DATA TO USE:
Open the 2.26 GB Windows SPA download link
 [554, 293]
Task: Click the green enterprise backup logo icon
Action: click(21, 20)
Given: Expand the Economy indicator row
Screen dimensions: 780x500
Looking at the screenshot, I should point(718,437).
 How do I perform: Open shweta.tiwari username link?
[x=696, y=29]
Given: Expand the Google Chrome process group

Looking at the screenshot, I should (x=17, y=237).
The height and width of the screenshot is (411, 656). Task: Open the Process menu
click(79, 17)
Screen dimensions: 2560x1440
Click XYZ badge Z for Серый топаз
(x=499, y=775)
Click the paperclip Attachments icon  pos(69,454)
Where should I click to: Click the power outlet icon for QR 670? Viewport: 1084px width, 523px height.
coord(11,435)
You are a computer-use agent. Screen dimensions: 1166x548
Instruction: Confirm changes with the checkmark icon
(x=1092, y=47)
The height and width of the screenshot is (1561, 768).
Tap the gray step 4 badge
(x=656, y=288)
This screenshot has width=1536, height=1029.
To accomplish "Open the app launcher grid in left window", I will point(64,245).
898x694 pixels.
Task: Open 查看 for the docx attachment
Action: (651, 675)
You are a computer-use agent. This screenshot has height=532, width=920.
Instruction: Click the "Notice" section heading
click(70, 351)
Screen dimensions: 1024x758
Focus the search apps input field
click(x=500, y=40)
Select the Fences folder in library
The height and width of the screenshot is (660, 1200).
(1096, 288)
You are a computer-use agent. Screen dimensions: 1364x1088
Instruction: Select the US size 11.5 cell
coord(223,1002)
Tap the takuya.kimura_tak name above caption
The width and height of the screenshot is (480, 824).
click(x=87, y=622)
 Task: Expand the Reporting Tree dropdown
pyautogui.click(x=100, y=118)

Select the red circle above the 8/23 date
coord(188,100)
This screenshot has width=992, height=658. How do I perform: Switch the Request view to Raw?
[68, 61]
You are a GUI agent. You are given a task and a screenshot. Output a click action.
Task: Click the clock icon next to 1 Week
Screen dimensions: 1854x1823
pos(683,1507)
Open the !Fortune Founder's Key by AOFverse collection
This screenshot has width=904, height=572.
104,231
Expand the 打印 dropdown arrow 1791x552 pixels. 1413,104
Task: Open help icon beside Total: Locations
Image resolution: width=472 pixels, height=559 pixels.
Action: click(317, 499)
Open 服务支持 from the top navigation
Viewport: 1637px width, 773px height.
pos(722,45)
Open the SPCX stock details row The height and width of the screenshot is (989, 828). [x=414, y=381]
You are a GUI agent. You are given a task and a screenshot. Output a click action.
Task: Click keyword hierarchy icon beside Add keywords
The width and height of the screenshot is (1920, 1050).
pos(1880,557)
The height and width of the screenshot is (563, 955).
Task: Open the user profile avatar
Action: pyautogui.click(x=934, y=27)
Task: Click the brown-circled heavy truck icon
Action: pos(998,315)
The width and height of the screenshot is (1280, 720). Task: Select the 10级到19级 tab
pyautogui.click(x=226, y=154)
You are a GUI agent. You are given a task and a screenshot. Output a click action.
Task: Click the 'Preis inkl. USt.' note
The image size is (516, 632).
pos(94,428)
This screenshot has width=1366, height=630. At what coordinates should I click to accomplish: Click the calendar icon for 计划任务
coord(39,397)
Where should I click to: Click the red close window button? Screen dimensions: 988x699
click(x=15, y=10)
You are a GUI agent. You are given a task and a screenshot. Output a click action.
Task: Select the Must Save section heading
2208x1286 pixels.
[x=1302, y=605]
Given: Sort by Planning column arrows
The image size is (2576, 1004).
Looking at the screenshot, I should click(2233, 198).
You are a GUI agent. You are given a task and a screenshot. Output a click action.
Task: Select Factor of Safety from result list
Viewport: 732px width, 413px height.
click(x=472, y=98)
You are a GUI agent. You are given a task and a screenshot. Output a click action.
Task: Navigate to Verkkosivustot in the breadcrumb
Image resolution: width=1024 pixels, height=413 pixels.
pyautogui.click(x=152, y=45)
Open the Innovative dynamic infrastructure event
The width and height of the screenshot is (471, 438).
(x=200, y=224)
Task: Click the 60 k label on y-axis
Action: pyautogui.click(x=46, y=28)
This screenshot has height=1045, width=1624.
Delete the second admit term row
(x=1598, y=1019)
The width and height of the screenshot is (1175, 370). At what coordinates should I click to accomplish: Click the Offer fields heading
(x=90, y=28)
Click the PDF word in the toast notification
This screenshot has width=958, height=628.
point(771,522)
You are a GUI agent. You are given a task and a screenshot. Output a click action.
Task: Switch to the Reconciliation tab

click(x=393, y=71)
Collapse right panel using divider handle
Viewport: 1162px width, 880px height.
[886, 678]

WORK INSTRUCTION:
When you reach the line with "The width and height of the screenshot is (480, 824)." in the records above, start writing out lines exactly, and stop once the line with "Open the !Fortune" has been written; include nothing else.

SOLUTION FOR THIS EXERCISE:
The width and height of the screenshot is (480, 824).
click(x=87, y=622)
 Task: Expand the Reporting Tree dropdown
pyautogui.click(x=100, y=118)

Select the red circle above the 8/23 date
coord(188,100)
This screenshot has width=992, height=658. How do I perform: Switch the Request view to Raw?
[68, 61]
You are a GUI agent. You are given a task and a screenshot. Output a click action.
Task: Click the clock icon next to 1 Week
Screen dimensions: 1854x1823
pos(683,1507)
Open the !Fortune Founder's Key by AOFverse collection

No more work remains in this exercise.